Airlines began using computers to set ticket prices based on the number of seats that could be sold and basic airline operation costs. The result was quickly changing fares: travel agents could call get a certain price one day, then call back the next day to find the price was totally different.

Once customers discovered the best flight deals were found online, they stopped using travel agents to buy simple flights. Using home computers, people could easily track pricing changes and buy tickets in seconds when the price was low enough. Competition among airlines increased even further, and prices dropped again.

Today, a single flight can have as many as 20 different ticket prices across online platforms and be labeled as flying under multiple airlines.

Today's High Tech Sardine Cans

As shorter, cheaper flights have become the norm, airlines decided to drop the level of comfort and offer fewer perks to customers. As you probably experienced the last time you flew on a budget airline, the seats are smaller and close together, allowing for more people to be packed into the plane.

Flying has also become cheaper due to tech advances in airplane technology. Airplanes are more fuel efficient today, although the big passenger jets still burn a whopping 1.5 gallons of fuel per mile. But if you split up that fuel among all the passengers, each flyer is getting more than 104 miles to the gallon. Although planes use more gas than trains, trains are only more fuel efficient if they're full.

But the pricing wars have just about bottomed out. The only way to drop prices further is to sell standing room plane tickets! Not very appealing, is it?

What's Next?

airplane readying for departure on tarmac
Photo by Sweet Ice Cream Photography on Unsplash
As much as we gripe about the cost of airfare, we're now paying the lowest prices for flying in the history of air travel.

As much as we gripe about the cost of airfare, we're now paying the lowest prices for flying in the history of air travel. We've also got a globalized business and education environment, a massive global travel industry that's growing every year, and an uptick in delivery services (think about how many things you order online). PriceWaterhouse Coopers predicts that air traffic will double in the next two decades.

But we're running out of jet fuel. Plus, climate change is expected to increase turbulence for transatlantic flights due to the changing weather patterns. One study from the University of Reading predicts that in-flight turbulence will double due to climate change.
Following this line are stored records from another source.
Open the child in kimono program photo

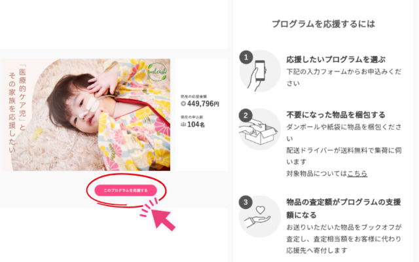pyautogui.click(x=86, y=115)
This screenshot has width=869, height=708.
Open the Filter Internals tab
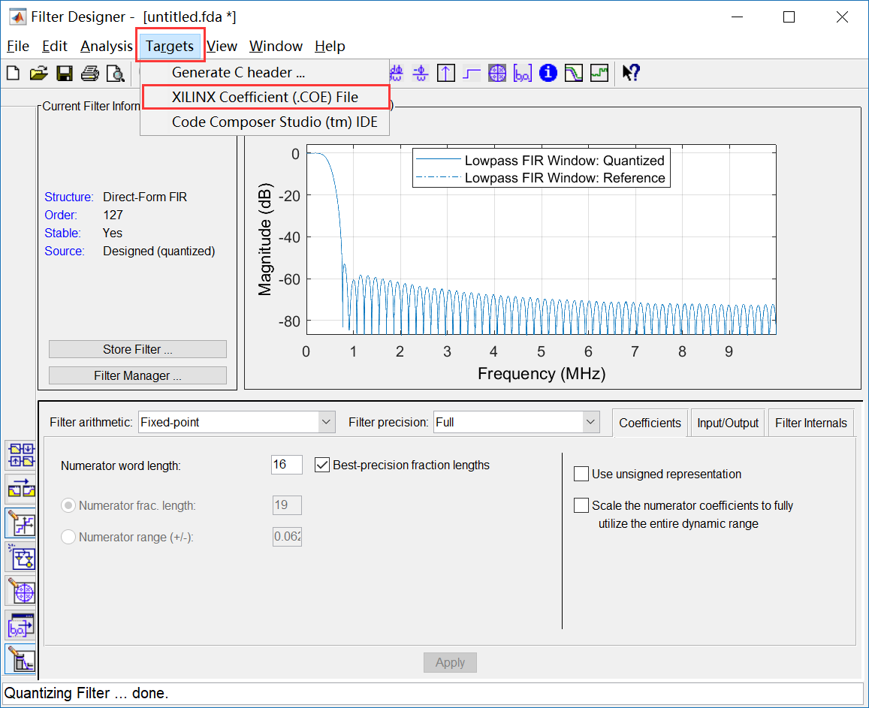pos(811,423)
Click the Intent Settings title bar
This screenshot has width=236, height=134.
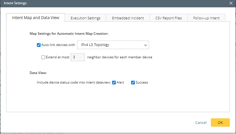(x=112, y=3)
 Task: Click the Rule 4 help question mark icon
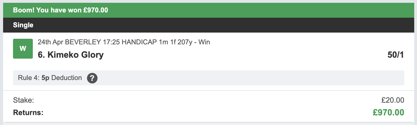pyautogui.click(x=92, y=78)
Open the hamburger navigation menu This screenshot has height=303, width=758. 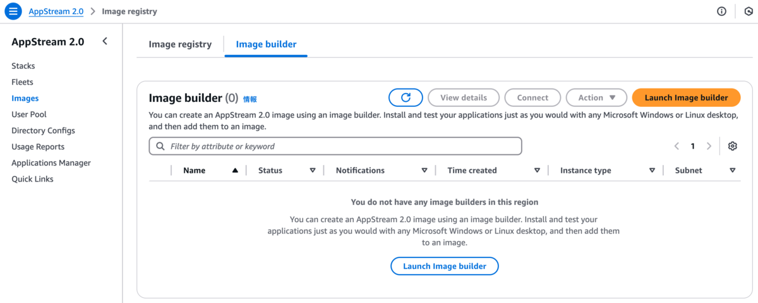[x=14, y=11]
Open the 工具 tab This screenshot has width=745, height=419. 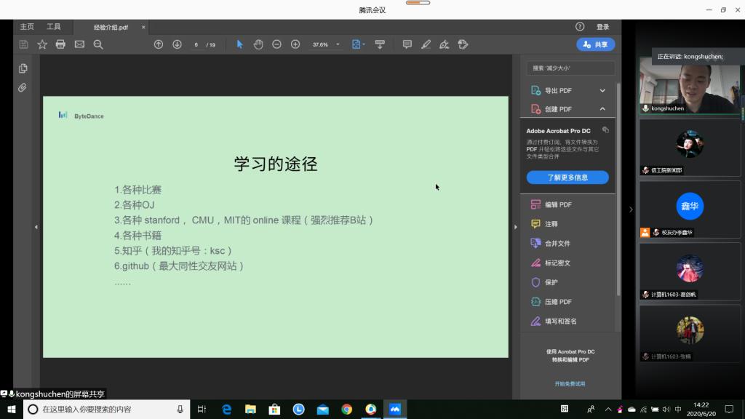coord(54,27)
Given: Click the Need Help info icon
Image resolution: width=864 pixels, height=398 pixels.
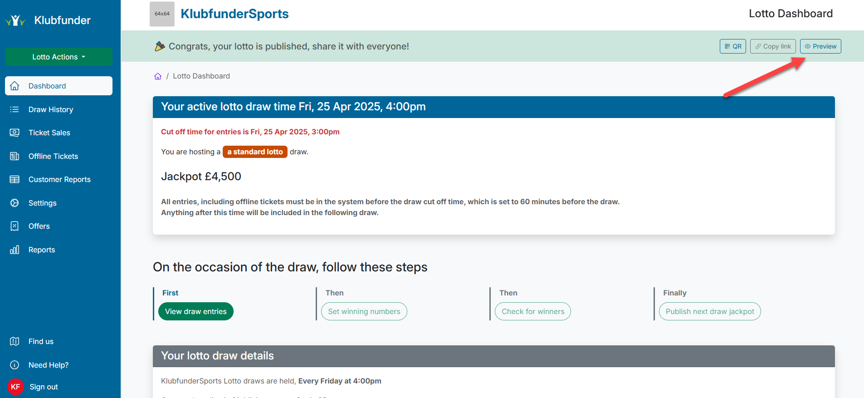Looking at the screenshot, I should click(x=15, y=365).
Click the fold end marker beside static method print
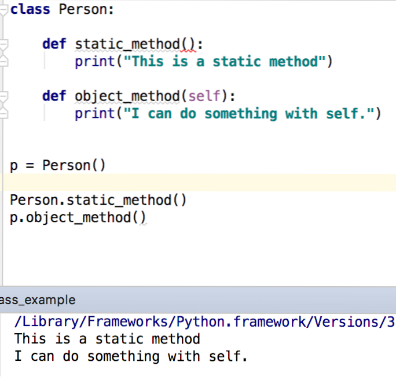This screenshot has height=377, width=396. pos(3,61)
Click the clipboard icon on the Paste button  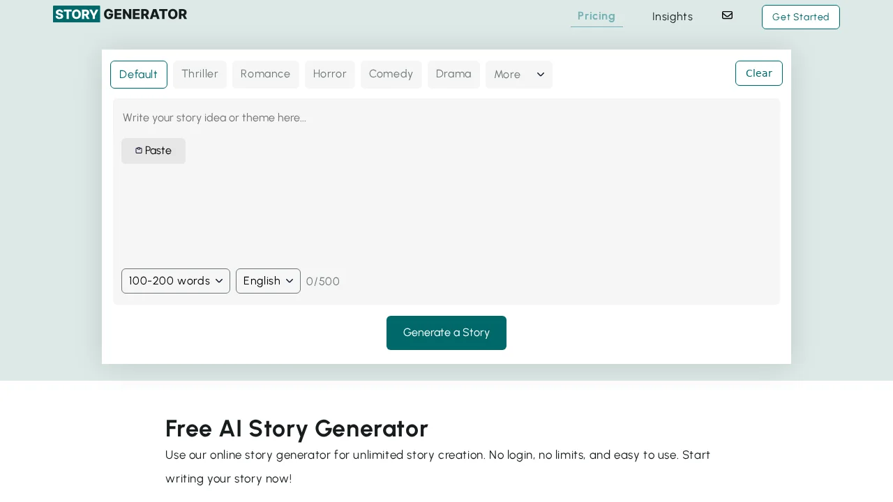click(139, 151)
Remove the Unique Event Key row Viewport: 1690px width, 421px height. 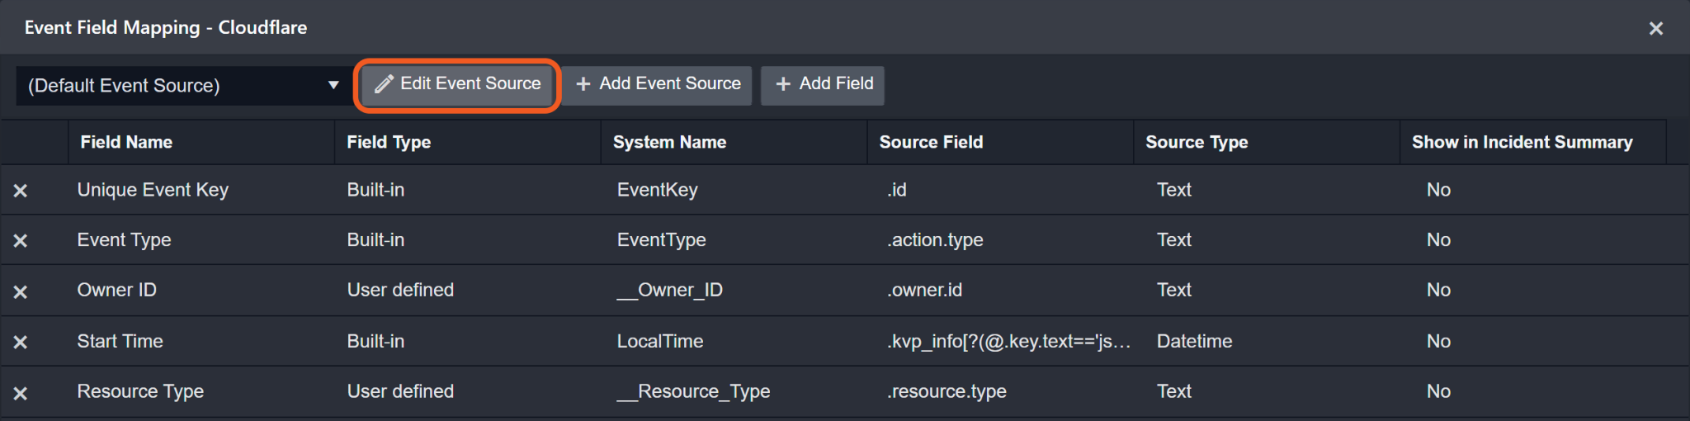21,191
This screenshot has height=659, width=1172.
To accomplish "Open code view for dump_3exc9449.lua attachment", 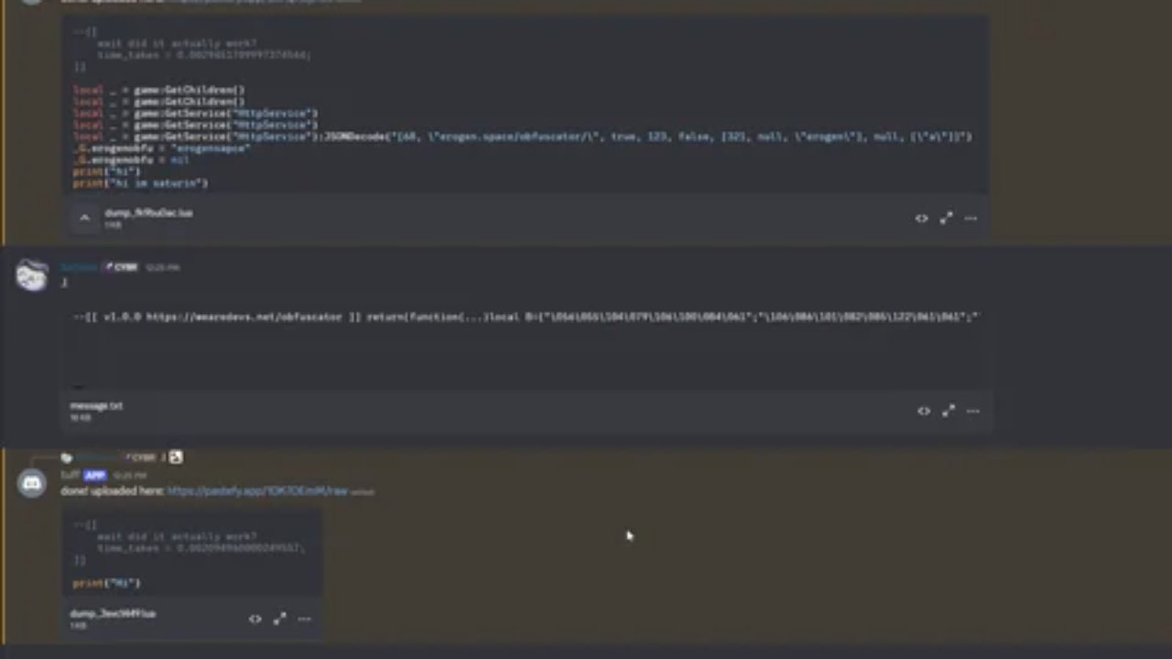I will (255, 618).
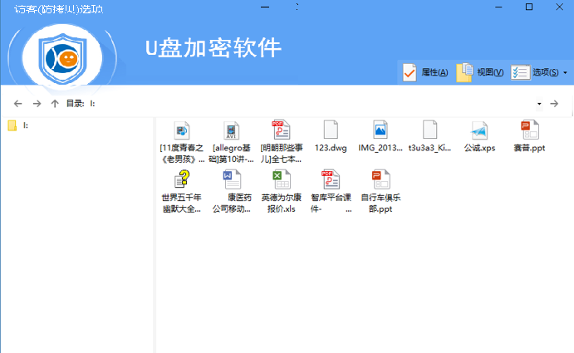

Clearly, air travel is due for a major shakeup.

To deal with the realities of nature, planes will be getting a redesign, and soon. Although some planes might be able to run on biofuels, many models will fall out of favour as gas becomes more scarce. There's been talk about planes that have solar panels on their wings and planes that run on algae. MIT and NASA have jointly designed a popsicle-shaped, extra wide airplane with double aisles and shorter wings that aims to cut flying speeds and increase fuel efficiency.

In addition to a long-overdue design overhaul, the “cheap” airlines we know today are going to have to find ways to differentiate themselves. That's why some experts predict that flying is going to become more fun – and more expensive. Think airplanes with gyms, movie theater-style seating, wraparound screens, and specialty meals. New airports will be built to function as much larger transport hubs, with some expected to be the size of small towns. As one example, the new airport terminal currently being built in Abu Dhabi will be the largest structure in the city!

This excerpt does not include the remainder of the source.